日本の高度医療海を渡る(下)~健康・医療戦略ファンド創設検討へ
2013.11.29
編集部
コンソーシアムを組んでプロジェクトを具体的に推進する際、医療機関や医療関連企業は、金融機関からの借り入れで資金を手当てするなど資金面が大きなネックとなっている。このため政府は、内閣官房が中心と なって「健康・医療戦略ファンド」(仮称)の創設や政府系金融機関によるファイナンス支援の拡充などの検討を始めた。金融面からのテコ入れを図ることで、 医療のアウトバウンドを含む民間の国際展開に繋げる狙いだ。
背景には、医療、医薬品、医療機器を戦略産業として育成し、日本経済再生の柱とすることを目指す━という政府の狙いがある。そのため、政府は今年2月「健康・医療戦略室」を内閣官房に設置 し、厚生労働省、文部科学省、経済産薬省など府省横断型の推進体制を組んだ。その中で、医療機器・サービスのアウトバンドを戦略の重要な柱に位置付け、医療途上国対象に日本式の病院や医療センターを現地に設立し、日本の高度医療の現地化を官民連携で加速。同時に、日本製の医療機器や医薬品、医師、看護師などをパッケージ化して輸出することで、医療産業の国際競争力を高めることにした。
政府の政策に呼応するように、民間の動きも活発だ。例えば、加速した粒子をがん細胞に集中照射する粒子線装置システム(陽子線、重粒子線)の海外受注に向けた動きが目をひく。粒子線装置は、一般的な放射線治療と比べて正常細胞を傷つけにくいことや副作用のリスクが小さいのが特徴。すでに国内では30の医療施設が粒子線装置システムを導入している。
国内に加えて海外でも受注拡大につなげようと東芝は、2013年5月にアルクドラホールディング社とアブダビ首長国向け重粒子線がん治療施設の事業化(フジビリティスタディ=FS)に関する覚書を締結した。また、マレーシアのデベロップメント社(IMDB)ともFS契約を交わした。現在、調査結果に基づき重粒子線がん治療装置の導入に適した施設の選択などに入っている。

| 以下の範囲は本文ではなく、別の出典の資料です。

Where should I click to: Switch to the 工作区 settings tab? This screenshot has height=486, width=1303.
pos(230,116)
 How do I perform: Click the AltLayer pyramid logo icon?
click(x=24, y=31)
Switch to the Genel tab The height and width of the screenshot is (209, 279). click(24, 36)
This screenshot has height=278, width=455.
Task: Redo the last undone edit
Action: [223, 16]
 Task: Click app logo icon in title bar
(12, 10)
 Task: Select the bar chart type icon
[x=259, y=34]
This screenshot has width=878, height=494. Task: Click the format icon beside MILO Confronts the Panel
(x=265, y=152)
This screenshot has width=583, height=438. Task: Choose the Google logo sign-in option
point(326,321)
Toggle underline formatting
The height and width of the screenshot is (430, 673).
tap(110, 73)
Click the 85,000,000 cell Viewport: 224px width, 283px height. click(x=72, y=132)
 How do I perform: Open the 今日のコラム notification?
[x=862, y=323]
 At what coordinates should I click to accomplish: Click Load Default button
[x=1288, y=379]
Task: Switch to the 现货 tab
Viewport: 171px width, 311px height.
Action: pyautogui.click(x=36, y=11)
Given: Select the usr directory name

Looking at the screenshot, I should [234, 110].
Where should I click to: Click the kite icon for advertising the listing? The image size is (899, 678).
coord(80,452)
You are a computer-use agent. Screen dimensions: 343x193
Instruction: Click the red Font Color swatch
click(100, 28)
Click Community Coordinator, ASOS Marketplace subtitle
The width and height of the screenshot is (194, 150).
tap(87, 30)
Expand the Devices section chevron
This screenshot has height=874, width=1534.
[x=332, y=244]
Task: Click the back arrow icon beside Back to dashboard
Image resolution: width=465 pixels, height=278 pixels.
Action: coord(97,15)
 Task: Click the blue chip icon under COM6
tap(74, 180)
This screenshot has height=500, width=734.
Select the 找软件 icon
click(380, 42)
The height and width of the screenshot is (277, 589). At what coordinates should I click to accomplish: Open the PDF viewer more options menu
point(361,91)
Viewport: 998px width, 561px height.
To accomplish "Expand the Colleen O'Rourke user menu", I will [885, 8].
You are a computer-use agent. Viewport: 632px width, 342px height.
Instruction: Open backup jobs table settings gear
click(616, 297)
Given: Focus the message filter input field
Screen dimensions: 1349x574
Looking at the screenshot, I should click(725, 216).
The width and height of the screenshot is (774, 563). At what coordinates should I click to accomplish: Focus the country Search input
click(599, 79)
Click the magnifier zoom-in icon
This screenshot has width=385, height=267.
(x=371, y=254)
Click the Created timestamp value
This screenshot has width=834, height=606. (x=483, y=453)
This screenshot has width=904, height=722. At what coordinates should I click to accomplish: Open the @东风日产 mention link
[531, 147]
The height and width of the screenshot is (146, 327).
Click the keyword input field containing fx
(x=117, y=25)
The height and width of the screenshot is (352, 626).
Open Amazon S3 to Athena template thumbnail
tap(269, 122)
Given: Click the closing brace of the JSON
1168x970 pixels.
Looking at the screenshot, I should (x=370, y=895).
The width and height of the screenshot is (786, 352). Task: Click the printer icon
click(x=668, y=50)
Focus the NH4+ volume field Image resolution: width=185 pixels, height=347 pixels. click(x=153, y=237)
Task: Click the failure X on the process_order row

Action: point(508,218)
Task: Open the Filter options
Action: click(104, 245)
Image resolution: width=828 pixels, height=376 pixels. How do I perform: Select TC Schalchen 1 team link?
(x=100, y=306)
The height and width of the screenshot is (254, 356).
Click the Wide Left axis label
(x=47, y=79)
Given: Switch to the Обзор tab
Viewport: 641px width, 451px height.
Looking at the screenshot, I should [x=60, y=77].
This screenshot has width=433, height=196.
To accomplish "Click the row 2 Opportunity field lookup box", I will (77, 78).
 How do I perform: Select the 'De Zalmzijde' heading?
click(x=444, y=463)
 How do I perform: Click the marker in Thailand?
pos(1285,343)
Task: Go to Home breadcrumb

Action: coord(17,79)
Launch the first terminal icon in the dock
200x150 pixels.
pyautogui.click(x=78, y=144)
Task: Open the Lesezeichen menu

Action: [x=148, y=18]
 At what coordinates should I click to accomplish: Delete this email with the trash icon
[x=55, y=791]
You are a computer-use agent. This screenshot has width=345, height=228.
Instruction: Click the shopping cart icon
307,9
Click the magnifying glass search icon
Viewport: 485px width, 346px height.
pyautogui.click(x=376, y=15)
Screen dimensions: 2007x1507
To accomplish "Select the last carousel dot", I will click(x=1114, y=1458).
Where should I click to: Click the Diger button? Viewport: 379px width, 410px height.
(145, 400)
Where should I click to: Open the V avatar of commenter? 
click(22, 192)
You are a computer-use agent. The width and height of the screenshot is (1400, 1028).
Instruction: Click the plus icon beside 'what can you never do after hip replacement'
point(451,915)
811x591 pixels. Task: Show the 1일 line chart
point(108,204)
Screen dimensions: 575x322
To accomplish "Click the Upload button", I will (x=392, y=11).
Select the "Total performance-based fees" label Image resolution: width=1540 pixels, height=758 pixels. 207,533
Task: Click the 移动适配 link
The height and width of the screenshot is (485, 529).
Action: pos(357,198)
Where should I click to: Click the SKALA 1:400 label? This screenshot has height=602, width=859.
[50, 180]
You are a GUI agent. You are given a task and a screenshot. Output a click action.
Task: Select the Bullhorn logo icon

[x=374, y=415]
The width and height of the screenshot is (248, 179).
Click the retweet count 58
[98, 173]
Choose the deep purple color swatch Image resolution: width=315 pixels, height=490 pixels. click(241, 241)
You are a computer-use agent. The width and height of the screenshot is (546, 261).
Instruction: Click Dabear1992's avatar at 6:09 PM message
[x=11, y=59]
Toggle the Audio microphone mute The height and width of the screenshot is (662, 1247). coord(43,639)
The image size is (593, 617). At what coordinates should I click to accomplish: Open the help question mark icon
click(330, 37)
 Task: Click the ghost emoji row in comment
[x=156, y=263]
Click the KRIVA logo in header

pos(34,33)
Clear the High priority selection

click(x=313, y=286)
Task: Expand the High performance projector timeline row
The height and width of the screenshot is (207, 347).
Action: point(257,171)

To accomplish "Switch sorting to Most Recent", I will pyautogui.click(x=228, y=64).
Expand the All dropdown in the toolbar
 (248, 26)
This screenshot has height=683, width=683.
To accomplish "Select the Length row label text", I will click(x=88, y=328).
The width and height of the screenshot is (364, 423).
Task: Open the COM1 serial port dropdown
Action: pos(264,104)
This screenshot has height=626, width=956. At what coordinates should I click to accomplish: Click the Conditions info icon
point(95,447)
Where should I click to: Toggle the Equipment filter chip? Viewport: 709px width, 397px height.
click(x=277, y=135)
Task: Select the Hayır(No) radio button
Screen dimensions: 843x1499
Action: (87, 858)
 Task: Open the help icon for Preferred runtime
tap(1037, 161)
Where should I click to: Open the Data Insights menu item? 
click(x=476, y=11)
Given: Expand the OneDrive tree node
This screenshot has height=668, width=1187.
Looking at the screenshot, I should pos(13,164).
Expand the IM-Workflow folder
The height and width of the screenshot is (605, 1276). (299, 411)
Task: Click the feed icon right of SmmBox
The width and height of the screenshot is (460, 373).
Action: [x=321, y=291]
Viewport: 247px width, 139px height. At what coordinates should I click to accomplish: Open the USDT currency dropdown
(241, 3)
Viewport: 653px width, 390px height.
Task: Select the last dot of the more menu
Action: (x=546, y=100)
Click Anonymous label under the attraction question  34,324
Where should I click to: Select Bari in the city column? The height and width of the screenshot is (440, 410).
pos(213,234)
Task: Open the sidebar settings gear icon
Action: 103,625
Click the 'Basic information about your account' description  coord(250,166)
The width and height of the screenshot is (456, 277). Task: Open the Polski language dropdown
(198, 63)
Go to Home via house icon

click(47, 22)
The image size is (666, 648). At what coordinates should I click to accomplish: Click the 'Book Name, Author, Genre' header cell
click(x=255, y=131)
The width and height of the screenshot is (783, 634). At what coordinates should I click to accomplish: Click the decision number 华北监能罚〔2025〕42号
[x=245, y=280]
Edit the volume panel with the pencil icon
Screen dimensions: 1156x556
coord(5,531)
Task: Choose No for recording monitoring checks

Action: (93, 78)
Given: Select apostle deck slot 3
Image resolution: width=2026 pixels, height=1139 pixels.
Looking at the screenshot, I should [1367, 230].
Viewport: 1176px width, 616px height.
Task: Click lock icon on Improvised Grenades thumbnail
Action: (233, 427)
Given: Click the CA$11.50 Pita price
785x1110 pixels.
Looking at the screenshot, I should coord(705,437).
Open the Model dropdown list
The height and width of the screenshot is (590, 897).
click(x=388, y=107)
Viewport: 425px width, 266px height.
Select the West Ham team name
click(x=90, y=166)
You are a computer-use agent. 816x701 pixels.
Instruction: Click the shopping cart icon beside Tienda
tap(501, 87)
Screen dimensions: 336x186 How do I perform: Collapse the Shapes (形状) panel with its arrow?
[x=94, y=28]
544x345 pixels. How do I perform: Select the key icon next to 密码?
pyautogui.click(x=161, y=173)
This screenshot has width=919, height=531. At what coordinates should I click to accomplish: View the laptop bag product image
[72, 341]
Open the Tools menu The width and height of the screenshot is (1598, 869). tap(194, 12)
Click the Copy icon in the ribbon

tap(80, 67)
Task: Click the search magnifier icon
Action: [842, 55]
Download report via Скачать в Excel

住友重機械は、住友商事と共同で、陽子線装置や断層撮影装置などの先進医療機器についてロシア・モスクワ、ウラジオストクで受注促進に向けた情報収集活動を行なっている。
日立は、ロシア最大級の民間病院「ヨーロッパ医療センター」と国立「ブドケル核物理学研究所」の間で、粒子線装置の施設建設に関する協定を結んだ。
特に、4社(東芝、日立、住友重機械、三菱電機)が粒子線装置の受注に食指を伸ばしている案件としてロシア・モスクワに開設する「日ロ先端医療センター」(仮称)プロジェクトとカザフスタンでの「がん診断センター」の2プロジェクトがある。
「日ロ先端医療センター」のプロジェクトは、がんを撲滅する陽子線装置導入による治療が主軸でサイクロトロン1基と任意の方向から粒子線照射が可能なガントリー2基を導入する計画。
粒子線装置のシステム受注規模は、数百億円にのぼることから各社の受注に賭ける期待は大きい。また、前述の4社は、2プロジェクト案件とは別に、我が国に技術協力を要請してきたUAE・アブダビに開設する「日本・UAE先端医療研究センター」の重量子線受注にも熱い視線を向ける。
同先端医療研究センターは、アブダビ政府がファンド協力、日本がファイナンス融資を行なって建設する。内視鏡治療センターや消化器治療センター、重粒子線センターを設置し、内視鏡、消化器などの機器導入を先行して行い軌道に乗った段階で粒子線装置導入によるがん治療を始める計画。重粒子線装置は、加速器(サイクロトロン)1基と任意に回転しながら照射するガントリー2基を導入する計画。受注額は、数百億円にのぼる見込みで、各社の受注に賭ける意気込みは大きい。